Durante la semana pasada, la mejor pesista chilena de todos los tiempos hizo público un caso de bullying en su contra. Tras triunfar en Miami y obtener dos oros panamericanos en su disciplina durante el mes de julio, la atleta encontró su auto rayado con mensajes como “Baja de peso guatona culiá”, “chúpalo” y “maraca”.

Tras el hecho, la deportista pidió el video de las cámaras de seguridad para averiguar quién fue el autor. Sin embargo, desde las autoridades le negaron el acceso a las imágenes. Mientras lo tramitaba, el pesista paralímpico Jorge Carinao se le acercó para confesarle que lo había hecho junto a la patinadora Romina Pérez.

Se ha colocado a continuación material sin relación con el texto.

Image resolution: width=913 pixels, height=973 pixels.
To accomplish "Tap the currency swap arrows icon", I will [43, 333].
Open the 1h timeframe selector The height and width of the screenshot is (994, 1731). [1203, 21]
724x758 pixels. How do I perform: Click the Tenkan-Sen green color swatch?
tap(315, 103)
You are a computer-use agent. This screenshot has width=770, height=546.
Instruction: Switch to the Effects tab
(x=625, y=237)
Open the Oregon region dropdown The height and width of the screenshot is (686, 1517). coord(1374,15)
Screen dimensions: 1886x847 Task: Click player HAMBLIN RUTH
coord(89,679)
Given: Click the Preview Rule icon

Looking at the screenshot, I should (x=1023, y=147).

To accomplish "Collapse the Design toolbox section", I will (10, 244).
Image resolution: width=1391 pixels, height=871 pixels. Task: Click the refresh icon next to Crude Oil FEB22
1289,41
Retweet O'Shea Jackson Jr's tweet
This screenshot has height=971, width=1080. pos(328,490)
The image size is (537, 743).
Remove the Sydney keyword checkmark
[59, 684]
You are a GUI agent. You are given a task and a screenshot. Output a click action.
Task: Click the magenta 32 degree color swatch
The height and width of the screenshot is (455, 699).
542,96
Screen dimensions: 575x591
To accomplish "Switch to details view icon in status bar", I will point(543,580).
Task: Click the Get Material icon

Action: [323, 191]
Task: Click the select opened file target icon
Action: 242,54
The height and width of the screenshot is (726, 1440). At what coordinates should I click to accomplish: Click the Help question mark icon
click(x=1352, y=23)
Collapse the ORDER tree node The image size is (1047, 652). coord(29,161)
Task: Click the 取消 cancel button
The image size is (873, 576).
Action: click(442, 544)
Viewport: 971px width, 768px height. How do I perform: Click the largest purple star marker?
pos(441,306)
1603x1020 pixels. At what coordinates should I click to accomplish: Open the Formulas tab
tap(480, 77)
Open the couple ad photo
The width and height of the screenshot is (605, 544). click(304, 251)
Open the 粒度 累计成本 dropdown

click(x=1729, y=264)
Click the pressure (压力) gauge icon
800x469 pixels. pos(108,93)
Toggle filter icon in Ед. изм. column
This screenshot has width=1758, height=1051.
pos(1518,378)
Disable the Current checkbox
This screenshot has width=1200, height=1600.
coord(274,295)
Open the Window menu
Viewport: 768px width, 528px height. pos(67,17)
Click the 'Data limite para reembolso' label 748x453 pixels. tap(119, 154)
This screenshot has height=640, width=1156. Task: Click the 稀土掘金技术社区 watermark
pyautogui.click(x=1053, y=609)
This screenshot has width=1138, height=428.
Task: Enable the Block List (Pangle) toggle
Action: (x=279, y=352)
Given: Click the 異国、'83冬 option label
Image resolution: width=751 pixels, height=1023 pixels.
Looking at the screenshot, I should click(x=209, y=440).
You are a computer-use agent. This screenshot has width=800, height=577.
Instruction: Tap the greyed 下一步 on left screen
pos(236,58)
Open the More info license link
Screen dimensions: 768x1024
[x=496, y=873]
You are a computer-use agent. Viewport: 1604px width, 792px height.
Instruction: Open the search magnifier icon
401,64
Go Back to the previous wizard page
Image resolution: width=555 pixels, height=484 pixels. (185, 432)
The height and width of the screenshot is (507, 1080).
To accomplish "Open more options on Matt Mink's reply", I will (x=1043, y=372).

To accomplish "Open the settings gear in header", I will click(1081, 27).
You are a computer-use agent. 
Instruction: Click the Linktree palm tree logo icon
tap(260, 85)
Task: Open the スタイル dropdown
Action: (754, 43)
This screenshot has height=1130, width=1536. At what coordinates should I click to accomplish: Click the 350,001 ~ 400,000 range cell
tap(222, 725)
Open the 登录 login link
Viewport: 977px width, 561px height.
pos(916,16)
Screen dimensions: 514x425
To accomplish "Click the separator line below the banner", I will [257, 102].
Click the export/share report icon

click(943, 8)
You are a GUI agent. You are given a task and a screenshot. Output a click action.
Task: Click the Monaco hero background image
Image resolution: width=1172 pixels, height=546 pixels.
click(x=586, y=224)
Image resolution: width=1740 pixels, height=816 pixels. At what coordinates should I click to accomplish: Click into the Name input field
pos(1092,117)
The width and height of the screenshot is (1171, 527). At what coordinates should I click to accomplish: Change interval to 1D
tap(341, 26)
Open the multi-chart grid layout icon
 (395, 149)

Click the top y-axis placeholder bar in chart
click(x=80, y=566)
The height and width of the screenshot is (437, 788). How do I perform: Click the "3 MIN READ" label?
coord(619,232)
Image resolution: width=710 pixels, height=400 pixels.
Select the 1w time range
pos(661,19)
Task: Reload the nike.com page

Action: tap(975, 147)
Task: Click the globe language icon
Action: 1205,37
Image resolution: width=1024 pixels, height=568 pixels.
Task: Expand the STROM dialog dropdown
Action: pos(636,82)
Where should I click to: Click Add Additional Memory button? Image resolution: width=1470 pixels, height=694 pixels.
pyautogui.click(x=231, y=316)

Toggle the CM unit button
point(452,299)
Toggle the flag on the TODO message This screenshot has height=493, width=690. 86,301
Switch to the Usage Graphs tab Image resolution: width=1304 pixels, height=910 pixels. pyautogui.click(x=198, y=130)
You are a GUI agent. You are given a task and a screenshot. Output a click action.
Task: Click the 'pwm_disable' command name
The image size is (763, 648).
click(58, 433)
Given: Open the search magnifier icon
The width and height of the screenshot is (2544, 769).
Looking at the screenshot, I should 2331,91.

En conversación con La Tercera, Valdés relata que “mi primera impresión fue: ‘Son pavos, puta que les dolió mi medalla’. Vi sólo un garabato que estaba en el parabrisas de adelante. Fui a buscar más maletas y le dije a mi pareja: ‘Mira, me rayaron el auto’. Y Jaime me dice: ‘Oye, pero te lo rayaron entero’. Y ahí me di la vuelta y claro, leí el resto. Sólo había leído el que decía ‘baja de peso'”.

Días después de destaparse el caso, descubrió que el ex pesista Ignacio Arriagada realizó unos memes para burlarse de la situación en las redes sociales.

“Me contuvieron, pero jamás mostré cómo me sentía. No soy de las que llora y demuestra mucho las cosas. Aunque el día que pasó lo de los memes, me sentí sobrepasada. En un minuto dije ‘basta, qué está pasando’. Pero sólo fue un lapsus, después me calmé”, explica.

Para Valdés, “existe una rabia colectiva en la federación de pesas contra mí y mi grupo. Hay otro que trabaja aparte del de la selección. Y nos tienen rabia. Pero no se pueden manifestar de esa forma”.

La pesista actualmente se prepara para los Juegos Bolivarianos que desarrollarán en noviembre en Santa Marta, Colombia, y en diciembre se desempeñará en el Mundial de Anaheim, Estados Unidos. Su objetivo allí es “sacar una medalla. No sé de qué color, pero medalla sin dudas”.